Edebiyatçıların yaşamlarını, yazdıkları mekânları, son zamanlarda okuduğu kitapları bu defa yakınlarının gözünden mercek altına almaya çalıştık. Yazar Ezo Evrim Harsa’yı, eşi Tulû Harsa ile konuştuk.
Yazılarını nerede yazar? Yazarken denk geldiğinizde o an yaşadığınız ilginç bir anınız oldu mu?
Evimizin değişken düzenine uyum sağlamak üzere muhtelif yerlerde yazdığı vakidir. Genel olarak ailemizin ortak çalışma masası olarak da işlev gören yemek masamızda veya salonumuzda yer alan okuma köşemizdeki koltukta oturarak, güneşli günlerde ise evimizin arka bahçesinde, çok sevdiği ağaçların gölgesinde yazar. Onun için yazı yazmanın, kaçınılmaz, hoyrat ve onun hasletine aykırı zorunluluklardan çaldığı minik anlarda, istediği ve özlediği hayatla yaşadığı hayatın arasındaki farkın bir nebze de olsa kapandığı telafi edici bir faaliyet olduğunu düşünürüm. Bu mahrem anlarında, onu rahatsız etmek istemem.
Eşinizle yazı/ okuma üzerine neler paylaşırsınız?

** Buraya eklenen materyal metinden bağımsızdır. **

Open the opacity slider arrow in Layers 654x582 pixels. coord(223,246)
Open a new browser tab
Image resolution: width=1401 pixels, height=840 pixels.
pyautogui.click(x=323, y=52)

Çok şey. Ortak okuduğumuz kitaplar üzerinde fikir teatileri, yazarların tarzları üzerine tartışmak, belirli bir eserin belirli bir edebi türe dahil olup olmadığına dair tartışmak, yazı yazma ve yazılan eserlerin yayımlanması sürecine dair umutlar (ve hayal kırıklıkları), ve elbette, bir yazar olarak kendisinin takip ettiği ve kat ettiği yollar, gösterdiği gelişim üzerine sıklıkla yaptığımız konuşmalardır.
Yazdıklarıyla ilgili sizden ne tür fikir/ öneri alır?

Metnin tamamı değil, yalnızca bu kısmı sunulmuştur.